On February 15, 1951 the M/S Christer Salen, one day out of Yokohama, bound for Vancouver, B.C., was proceeding at a speed of approximately 12 knots into a heavy sea, when without warning and for no apparent reason she suddenly split in two at about the middle of No. 3 hold.
The forward part, after being jammed by a sea into the after part, floated off and sank with the consequent loss of all cargo therein. The after part returned without incident to Yokohama. The cargo in No. 4 and No. 5 holds sustained only slight damage.
The cargo owners filed the libels in which the interlocutory decrees here appealed from were entered. The vessel owners filed cross-libels against the owners of the saved cargo, claiming contribution for general average, and petitioned for a limitation of liability.
Subsequent tests revealed that the break was "a brittle fracture" originating in the starboard sheerstrake, i.e., the uppermost longitudinal hull plating on the starboard side, somewhere in its 7 1/2" extension above the main deck.
The M/S Christer Salen, a general dry cargo ship, 405 feet long, 56 feet wide, with a gross tonnage of 4,900 tons, was one of a class of nine ships built at the Eriksberg Yard, Gothenburg, Sweden. The steel for the ship was rolled in Germany in 1943 and her construction was completed in 1944. Her hull was all welded and riveted to the frames. She began operating in 1945 at which time she obtained the standard ship classification of Lloyd's Register of Shipping, namely, 100-A-1. She retained this classification until she split in two.

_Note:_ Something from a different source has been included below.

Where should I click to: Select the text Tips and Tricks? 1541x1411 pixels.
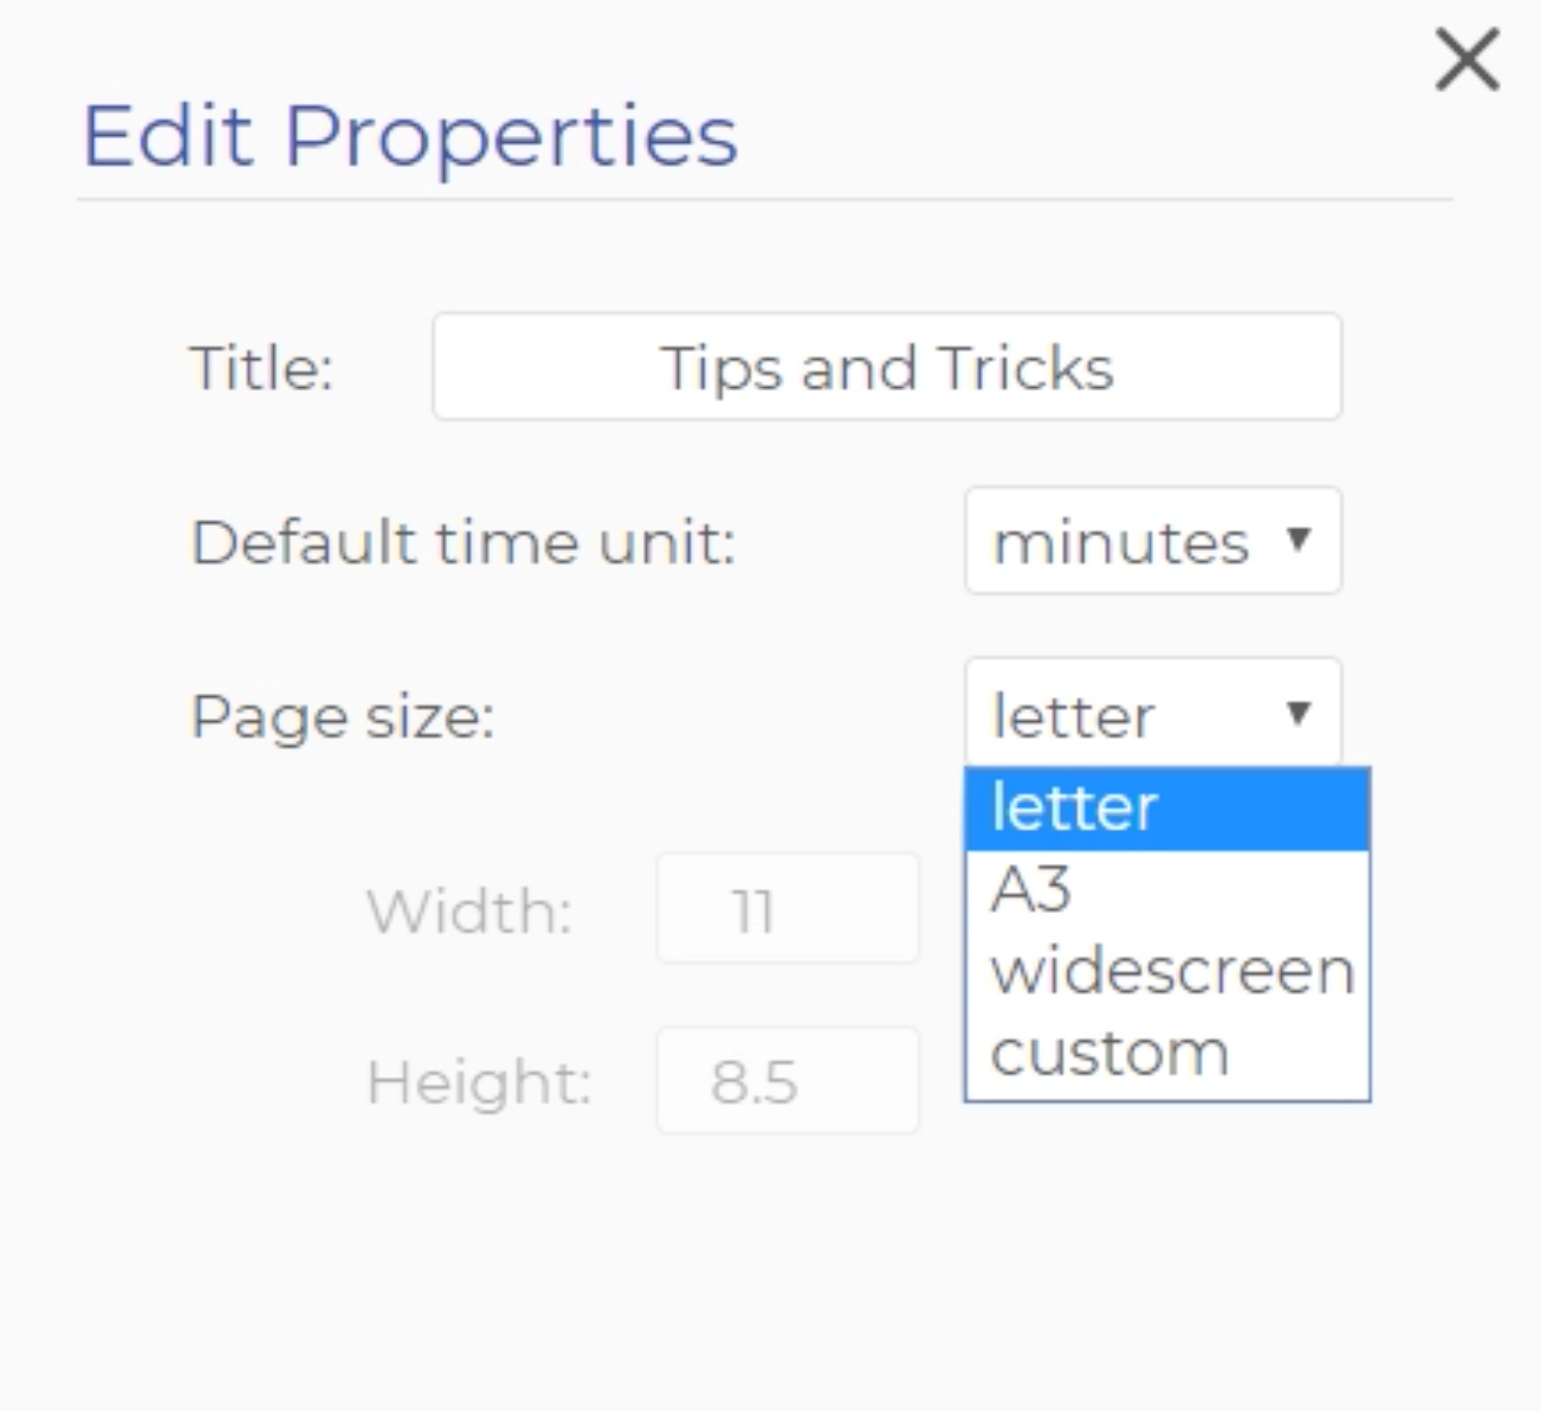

In January 1950 she ran aground in the Philippines; permanent repairs were made in the Swedish yard, and in May 1950 a certificate of seaworthiness was issued by Lloyd's, continuing her 100-A-1 classification. In November-December 1950 while the Christer Salen was en route from Vancouver, B.C. to Kobe heavy weather caused a crack at the top of its portside bulwark welded to the port sheerstrake where the bulwark joined the bridge front. This crack was v-ed out and welded. Between January 6 and January 8, 1951, only a month before the disaster, the ship was drydocked at Hong Kong for normal maintenance purposes, viz., cleaning, scraping, and painting, and inspected by a Lloyd's surveyor who found that her "shell plating" was "in good condition" and recommended continuance of its classification (Exh. NN).
Were it not for the forceful arguments advanced by the appellant cargo owners, we would have thought it a foregone conclusion that no liability could attach to the carrier under the Carriage of Goods by Sea Act, 46 U.S.C.A. section 1304(2)(p) and (q), which provides that "Neither the carrier nor the ship shall be responsible for loss or damage arising or resulting from * * * (p) Latent defects not discoverable by due diligence; and (q) Any other cause arising without the actual fault and privity of the carrier and without the fault or neglect of the agents or servants of the carrier * * *." To understand the appellants' argument a brief description of the physical phenomena producing the fracture is necessary, which phenomena were explained in great detail at the trial by experts called by the parties.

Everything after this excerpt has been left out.